Theory and Practice of Storing and Managing Big Data

Handling massive-scale data is becoming enormously challenging not only because of the scale but also because of the variety. This course is about storing and managing a huge volume of data that are different types such as structured relational data, and unstructured text, video, and audio. The course covers fundamental concepts of data storage. The course covers theoretical aspects of NoSQL and file based data storage. It covers the detail of storing data in NoSQL engines such as MongoDB, Apache HBase, and Apache Cassandra etc. It also covers storing in file based storage such as Hadoop Distributed File System, Lustre File System, and Ceph File System. In addition, this course covers various technologies including Apache Hive, Cloudera Impala, Apache Drill etc. for storing and querying relational data (SQL) on scalable and distributed storage Hadoop. It also covers the detail of graph database technology Neo4j specifically storing and querying data with this graph database.
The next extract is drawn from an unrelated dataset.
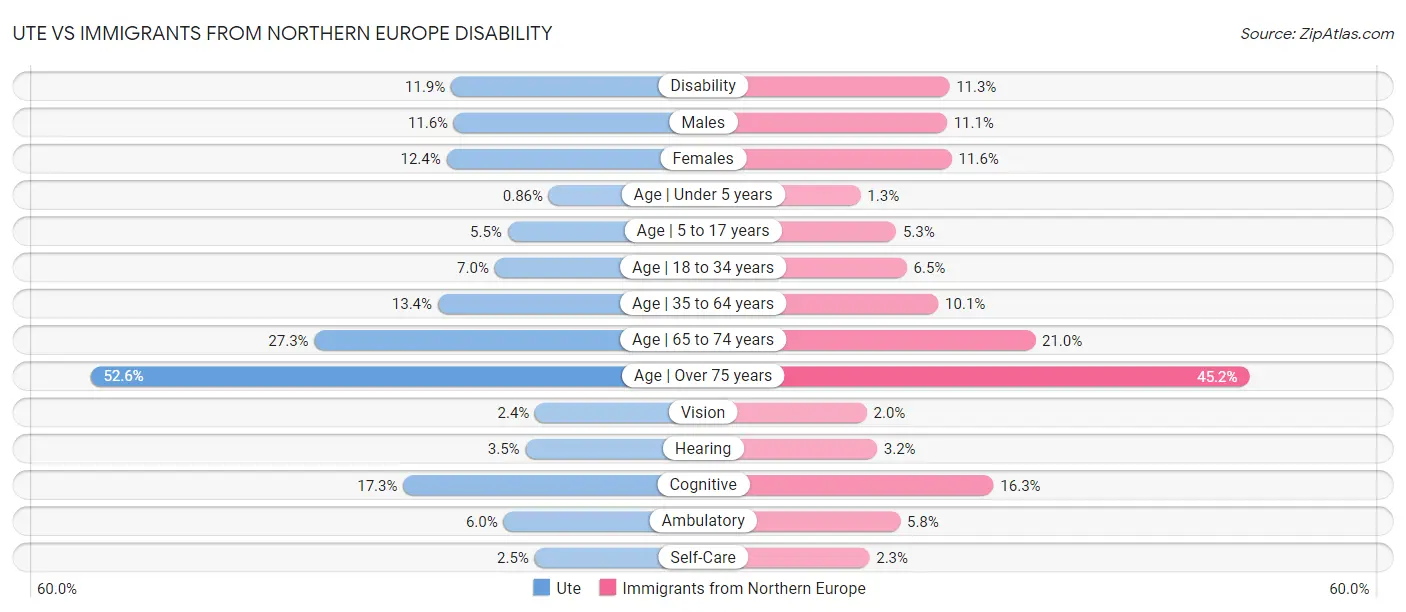Viewport: 1406px width, 612px height.
Task: Click the blue Over 75 years Ute bar
Action: 360,376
During the course a real-world data storing and management scenario will be simulated.

Course Objectives

  • Provide a strong conceptual knowledge of NoSQL databases and file based storages.
  • Provide theoretical foundation of NoSQL and file based data storage.
  • Explain the methods of storing data in NoSQL engines or in files.
  • Explain the components and architectures of NoSQL technologies including Apache Cassandra, Redis, MongoDB, and Neo4j.
  • Explain the components and architectures of file based storage including HDFS, Lustre file system, and Ceph.
  • Provide hands-on of knowledge how to store data in NoSQL databases
  • Provide hands-on knowledge of how to to store data in file systems
  • Present and describe the simulation of a real-world data storage scenario

What is in it for the Participants?

  • Learning fundamental concepts of NoSQL and file based storage.
  • Learning theoretical aspects of NoSQL and file system.
  • Learning methods to store massive-scale data.
  • Being able to store data in scalable column oriented database engines including Apache Cassandra.
  • Being able to store data in scalable document oriented database engines including MongoDB.
  • Being able to store data in scalable graph database engines include Neo4j
  • Being able to store data in scalable Key-Value store Redis.
  • Being able to store data in Apache Hive.
  • Begin able to design and execute analytical queries in NoSQL engines.
  • Being able to contribute in designing and developing file based storage using HDFS file systems.